- **DATA FOR PROCESSING**:
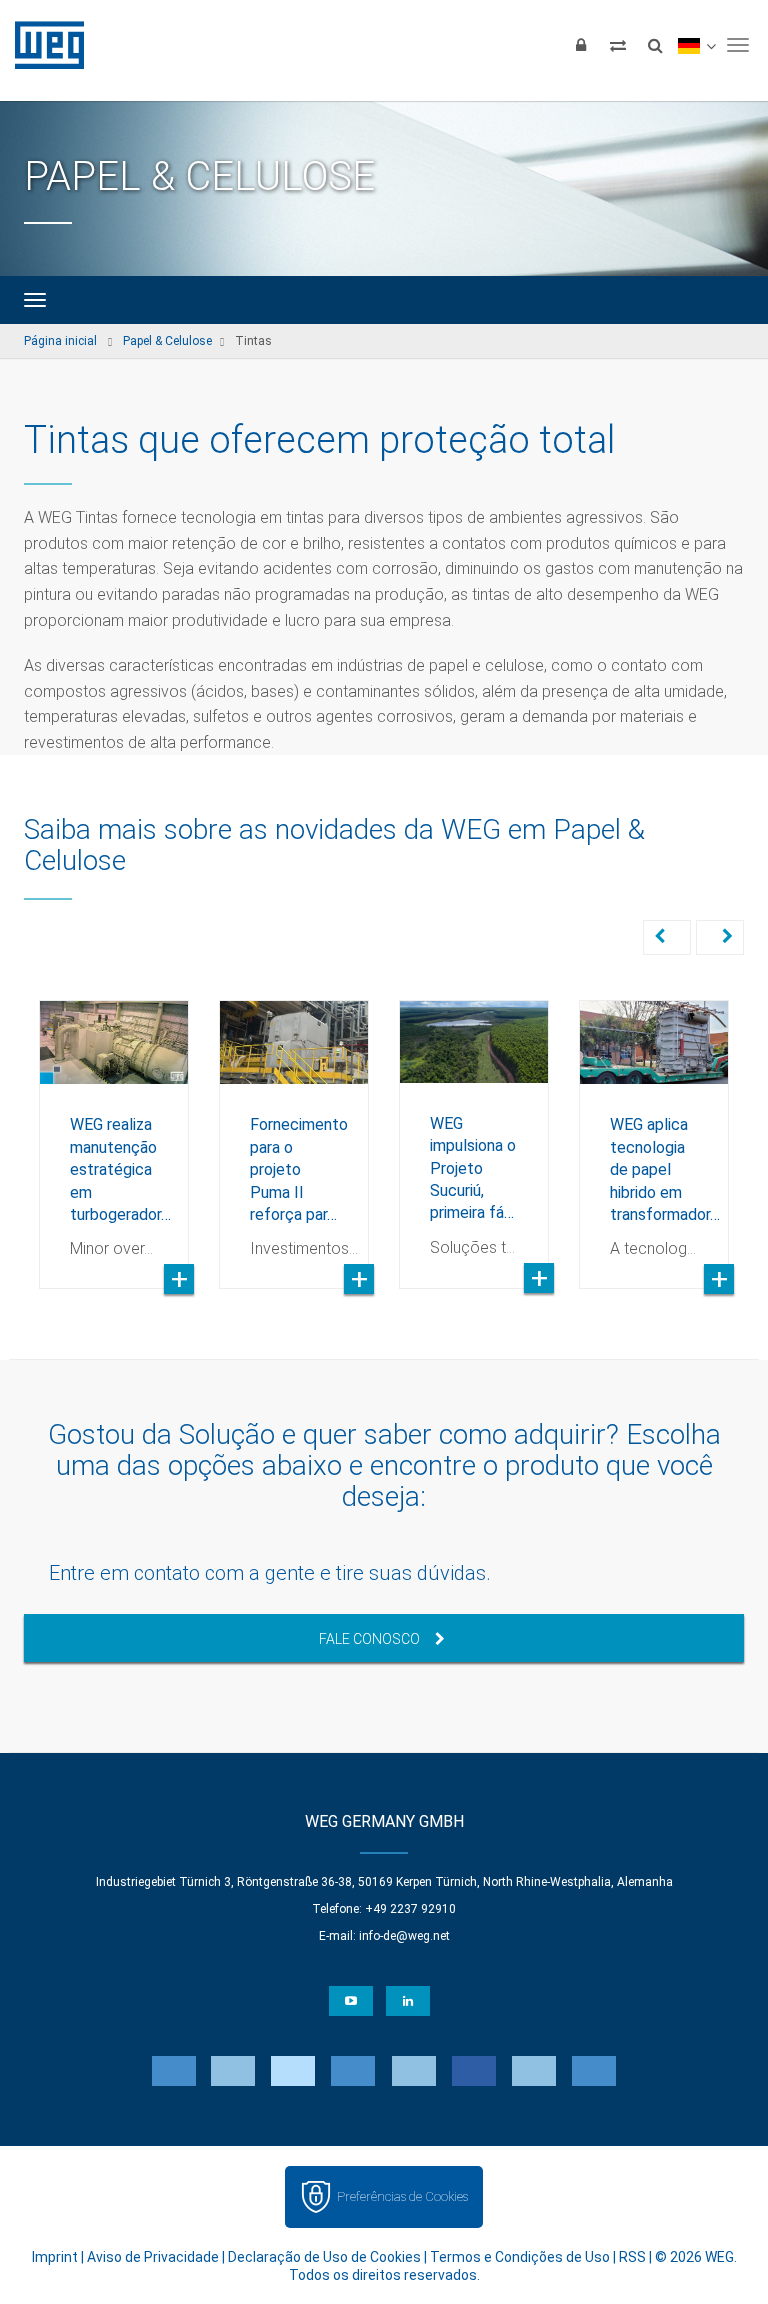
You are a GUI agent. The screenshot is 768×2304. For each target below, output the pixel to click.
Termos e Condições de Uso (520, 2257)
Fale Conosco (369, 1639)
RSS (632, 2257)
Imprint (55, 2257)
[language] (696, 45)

...

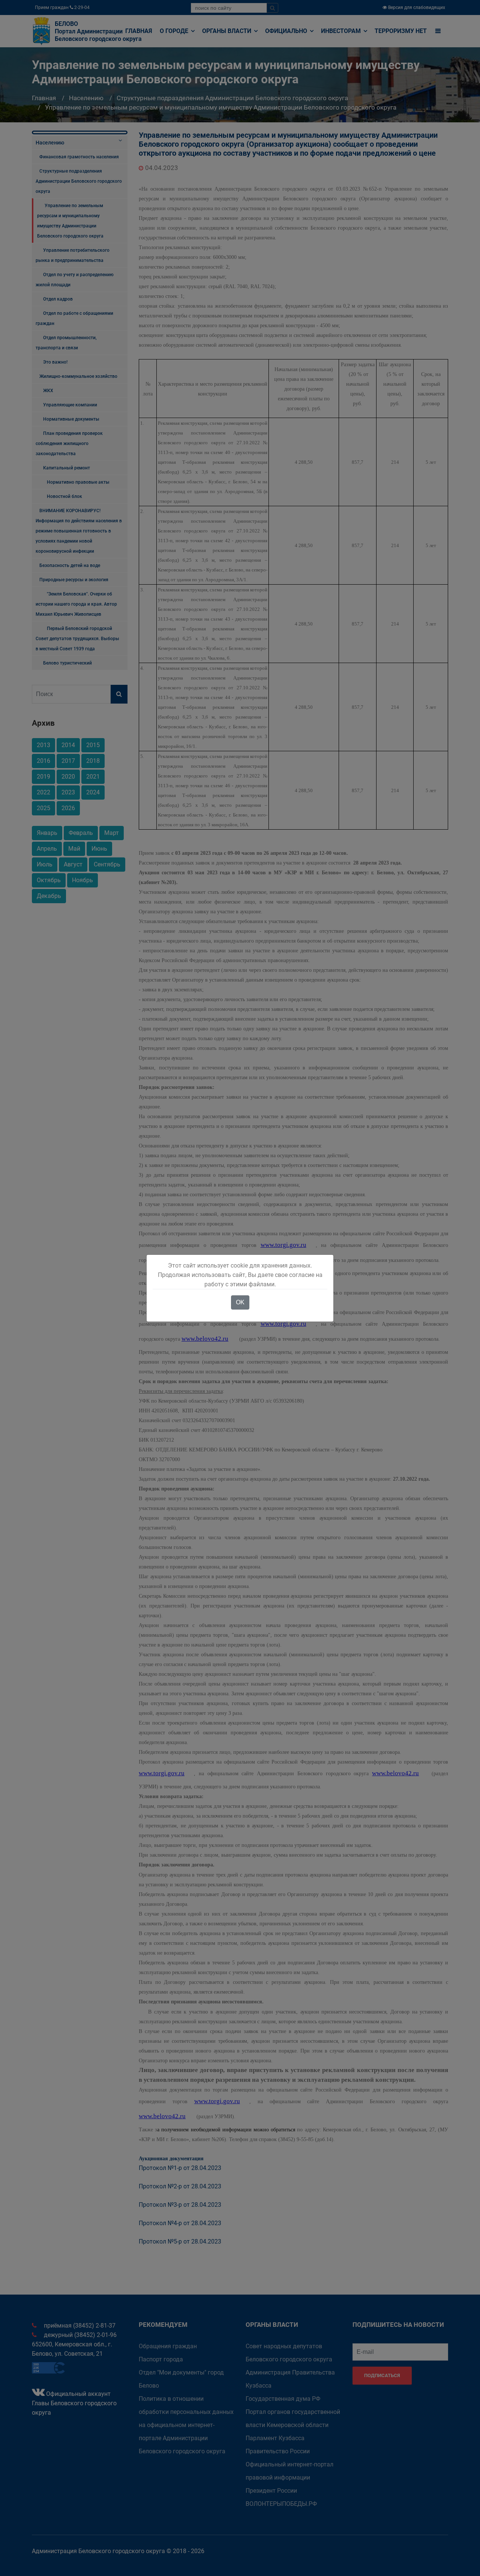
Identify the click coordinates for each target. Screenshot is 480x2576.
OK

- **WHAT YOU HAVE TO DO**:
What you give back should be only the lines of the records above, starting at the line with "Termos e Condições de Uso (520, 2257)" and ending at the line with "[language] (696, 45)", restated word for word.

- **RESULT OF THIS TASK**:
Termos e Condições de Uso (520, 2257)
Fale Conosco (369, 1639)
RSS (632, 2257)
Imprint (55, 2257)
[language] (696, 45)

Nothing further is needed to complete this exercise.